The resulting church is a front-gable, Carpenter Gothic frame structure. The walls a vertical board and batten, and pierced bargeboards line the gables. The entrance is located on one side under a gable, and a frame steeple tops the church. The building has stained glass lancet windows, including the 1898 Tiffany window, Angel of Praise, which measures 11 feet by five-and-a-half feet. In the years since its construction, the church has undergone several repairs and had multiple additions, but the main structure remains substantially original and in excellent condition. The red doors of the structure are dedicated to the memory and benevolence of Lisette Denison Forth.

==Michigan Central Railroad Depot==

In 1873, Canada Southern Railway established a freight system across Grosse Ile, ferrying goods and passengers from nearby Amherstburg, Ontario, to Stony Island, then transporting them via rail across Grosse Ile along a track laid where the present-day Grosse Ile Parkway runs and thence to the mainland. Canada Southern built a passenger station and other facilities on Grosse Ile, on land purchased from the widow of Senator John Norvell, Isabella Hodgkiss Freeman Norvell and her son Dallas Norvell. However, the railroad soon ran into financial difficulties, and about 1880, the Michigan Central Railroad purchased Canada Southern. Michigan Central already operated a ferry service in Detroit, and phased out the operation in Grosse Ile. However, the population of affluent residents on Grosse Ile was growing, and the railroad expanded its passenger service, running as many as three round-trip trains from Detroit to Grosse Ile.

In 1904, the Michigan Central Railroad constructed this depot to replace the earlier frame structure. The depot is built of yellow brick with contrasting base, window surrounds, and quoins made of red brick.

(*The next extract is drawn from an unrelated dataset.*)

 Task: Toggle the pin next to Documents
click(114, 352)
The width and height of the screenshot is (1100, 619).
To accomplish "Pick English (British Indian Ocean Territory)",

The depot has been used since 1967 by the Grosse Ile Historical Society.

The location of the station is cited upon land originally belonging to Isabella Hodgkiss Norvell, wife of US Senator John Norvell of Michigan.

==U.S. Customs House==

The Customs House was built in 1871 at what is now 7799 Macomb Street to service the ferry and freight line being constructed by the Canada Southern Railway. With the stoppage of freight traffic, the customs house closed in 1883. The building later served as Grosse Ile's first post office, and in 1904 it was converted to a private house. In 1979, it was restored and moved to its present location behind the depot. The Customs House was designated a Michigan State Historic Site in 1982, and the building is currently used by the Grosse Ile Historical Society.